Data entries
________________

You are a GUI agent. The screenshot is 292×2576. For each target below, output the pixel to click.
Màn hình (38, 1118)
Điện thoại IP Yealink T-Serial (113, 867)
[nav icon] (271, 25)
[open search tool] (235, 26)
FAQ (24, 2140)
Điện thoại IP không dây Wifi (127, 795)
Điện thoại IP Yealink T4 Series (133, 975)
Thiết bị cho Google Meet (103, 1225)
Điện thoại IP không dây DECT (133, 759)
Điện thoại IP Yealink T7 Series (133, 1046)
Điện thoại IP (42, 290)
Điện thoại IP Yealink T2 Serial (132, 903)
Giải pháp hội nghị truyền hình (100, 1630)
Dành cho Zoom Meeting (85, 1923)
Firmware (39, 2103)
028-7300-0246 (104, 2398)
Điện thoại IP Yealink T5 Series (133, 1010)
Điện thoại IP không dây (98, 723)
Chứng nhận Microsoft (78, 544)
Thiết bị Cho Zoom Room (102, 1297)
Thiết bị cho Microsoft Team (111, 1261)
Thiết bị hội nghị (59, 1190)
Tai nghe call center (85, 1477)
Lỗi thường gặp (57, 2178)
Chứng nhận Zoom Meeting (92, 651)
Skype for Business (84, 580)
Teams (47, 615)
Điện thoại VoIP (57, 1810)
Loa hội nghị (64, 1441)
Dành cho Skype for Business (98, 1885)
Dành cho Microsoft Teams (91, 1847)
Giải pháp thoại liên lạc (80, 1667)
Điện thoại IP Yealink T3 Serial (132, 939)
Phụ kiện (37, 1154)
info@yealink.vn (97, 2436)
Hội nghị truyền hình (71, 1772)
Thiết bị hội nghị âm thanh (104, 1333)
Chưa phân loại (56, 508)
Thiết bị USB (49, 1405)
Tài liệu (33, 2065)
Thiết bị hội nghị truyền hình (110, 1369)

________________

**Task**
Where the line containing "Chứng nhận Microsoft (78, 544)" appears in the records above, begin there and print every line through the last, exactly and with nothing else.

**Written response**
Chứng nhận Microsoft (78, 544)
Thiết bị Cho Zoom Room (102, 1297)
Thiết bị cho Microsoft Team (111, 1261)
Thiết bị hội nghị (59, 1190)
Tai nghe call center (85, 1477)
Lỗi thường gặp (57, 2178)
Chứng nhận Zoom Meeting (92, 651)
Skype for Business (84, 580)
Teams (47, 615)
Điện thoại VoIP (57, 1810)
Loa hội nghị (64, 1441)
Dành cho Skype for Business (98, 1885)
Dành cho Microsoft Teams (91, 1847)
Giải pháp thoại liên lạc (80, 1667)
Điện thoại IP Yealink T3 Serial (132, 939)
Phụ kiện (37, 1154)
info@yealink.vn (97, 2436)
Hội nghị truyền hình (71, 1772)
Thiết bị hội nghị âm thanh (104, 1333)
Chưa phân loại (56, 508)
Thiết bị USB (49, 1405)
Tài liệu (33, 2065)
Thiết bị hội nghị truyền hình (110, 1369)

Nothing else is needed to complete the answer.